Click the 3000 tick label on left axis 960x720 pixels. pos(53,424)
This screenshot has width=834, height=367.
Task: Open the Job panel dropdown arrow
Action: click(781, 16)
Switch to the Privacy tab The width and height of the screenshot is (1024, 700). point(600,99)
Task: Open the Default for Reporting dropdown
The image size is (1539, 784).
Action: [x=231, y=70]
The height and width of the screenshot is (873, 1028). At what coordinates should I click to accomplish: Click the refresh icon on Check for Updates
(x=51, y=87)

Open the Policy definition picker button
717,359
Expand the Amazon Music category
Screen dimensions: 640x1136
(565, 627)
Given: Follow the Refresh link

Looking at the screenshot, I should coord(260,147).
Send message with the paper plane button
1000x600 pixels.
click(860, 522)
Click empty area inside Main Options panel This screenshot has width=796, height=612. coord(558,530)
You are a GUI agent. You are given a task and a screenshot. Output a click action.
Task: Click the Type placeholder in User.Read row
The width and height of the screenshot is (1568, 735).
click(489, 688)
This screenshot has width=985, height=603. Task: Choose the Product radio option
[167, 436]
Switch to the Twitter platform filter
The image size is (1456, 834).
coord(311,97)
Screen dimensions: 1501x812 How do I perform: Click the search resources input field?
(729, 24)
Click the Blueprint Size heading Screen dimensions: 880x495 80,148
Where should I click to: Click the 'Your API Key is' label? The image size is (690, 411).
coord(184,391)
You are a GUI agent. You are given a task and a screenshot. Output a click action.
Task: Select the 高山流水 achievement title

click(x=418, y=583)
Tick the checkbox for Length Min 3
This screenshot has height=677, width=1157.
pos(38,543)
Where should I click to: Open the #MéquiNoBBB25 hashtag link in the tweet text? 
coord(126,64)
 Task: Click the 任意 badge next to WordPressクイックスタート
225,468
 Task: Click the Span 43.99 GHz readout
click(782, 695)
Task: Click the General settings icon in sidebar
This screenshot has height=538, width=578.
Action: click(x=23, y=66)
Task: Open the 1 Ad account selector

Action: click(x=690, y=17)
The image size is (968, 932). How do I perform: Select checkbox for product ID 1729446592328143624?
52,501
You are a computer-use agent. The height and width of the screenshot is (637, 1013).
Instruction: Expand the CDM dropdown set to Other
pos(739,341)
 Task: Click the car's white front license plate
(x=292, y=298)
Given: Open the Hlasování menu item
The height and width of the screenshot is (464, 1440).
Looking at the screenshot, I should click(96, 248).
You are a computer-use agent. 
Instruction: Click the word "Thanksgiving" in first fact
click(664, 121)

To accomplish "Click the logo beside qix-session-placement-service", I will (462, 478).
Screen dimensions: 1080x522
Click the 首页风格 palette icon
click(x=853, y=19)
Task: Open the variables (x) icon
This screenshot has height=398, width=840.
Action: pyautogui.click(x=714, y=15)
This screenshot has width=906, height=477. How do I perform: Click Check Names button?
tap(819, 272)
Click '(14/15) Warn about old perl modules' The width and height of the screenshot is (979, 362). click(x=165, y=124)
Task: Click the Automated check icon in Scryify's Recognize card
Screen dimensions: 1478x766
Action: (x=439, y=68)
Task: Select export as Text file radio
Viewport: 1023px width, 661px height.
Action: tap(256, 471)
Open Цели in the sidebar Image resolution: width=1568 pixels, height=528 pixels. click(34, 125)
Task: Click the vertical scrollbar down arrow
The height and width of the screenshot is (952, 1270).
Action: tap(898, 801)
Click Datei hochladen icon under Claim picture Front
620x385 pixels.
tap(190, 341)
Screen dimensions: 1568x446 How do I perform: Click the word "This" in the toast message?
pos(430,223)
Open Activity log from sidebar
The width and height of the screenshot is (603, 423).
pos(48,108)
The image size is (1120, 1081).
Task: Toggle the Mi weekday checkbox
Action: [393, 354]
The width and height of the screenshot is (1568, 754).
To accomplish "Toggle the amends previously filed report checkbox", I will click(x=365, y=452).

# # #

● **Problem description**: Can you reproduce the material above word for word, from its first line through the line containing "Action: click(x=690, y=17)", including both of those lines?

● **Response to the task**:
Click the 3000 tick label on left axis 960x720 pixels. pos(53,424)
This screenshot has width=834, height=367.
Task: Open the Job panel dropdown arrow
Action: click(781, 16)
Switch to the Privacy tab The width and height of the screenshot is (1024, 700). point(600,99)
Task: Open the Default for Reporting dropdown
The image size is (1539, 784).
Action: [x=231, y=70]
The height and width of the screenshot is (873, 1028). At what coordinates should I click to accomplish: Click the refresh icon on Check for Updates
(x=51, y=87)

Open the Policy definition picker button
717,359
Expand the Amazon Music category
Screen dimensions: 640x1136
(565, 627)
Given: Follow the Refresh link

Looking at the screenshot, I should coord(260,147).
Send message with the paper plane button
1000x600 pixels.
click(860, 522)
Click empty area inside Main Options panel This screenshot has width=796, height=612. coord(558,530)
You are a GUI agent. You are given a task and a screenshot. Output a click action.
Task: Click the Type placeholder in User.Read row
The width and height of the screenshot is (1568, 735).
click(489, 688)
This screenshot has width=985, height=603. Task: Choose the Product radio option
[167, 436]
Switch to the Twitter platform filter
The image size is (1456, 834).
coord(311,97)
Screen dimensions: 1501x812 How do I perform: Click the search resources input field?
(729, 24)
Click the Blueprint Size heading Screen dimensions: 880x495 80,148
Where should I click to: Click the 'Your API Key is' label? The image size is (690, 411).
coord(184,391)
You are a GUI agent. You are given a task and a screenshot. Output a click action.
Task: Select the 高山流水 achievement title

click(x=418, y=583)
Tick the checkbox for Length Min 3
This screenshot has height=677, width=1157.
pos(38,543)
Where should I click to: Open the #MéquiNoBBB25 hashtag link in the tweet text? 
coord(126,64)
 Task: Click the 任意 badge next to WordPressクイックスタート
225,468
 Task: Click the Span 43.99 GHz readout
click(782, 695)
Task: Click the General settings icon in sidebar
This screenshot has height=538, width=578.
Action: click(x=23, y=66)
Task: Open the 1 Ad account selector

Action: click(x=690, y=17)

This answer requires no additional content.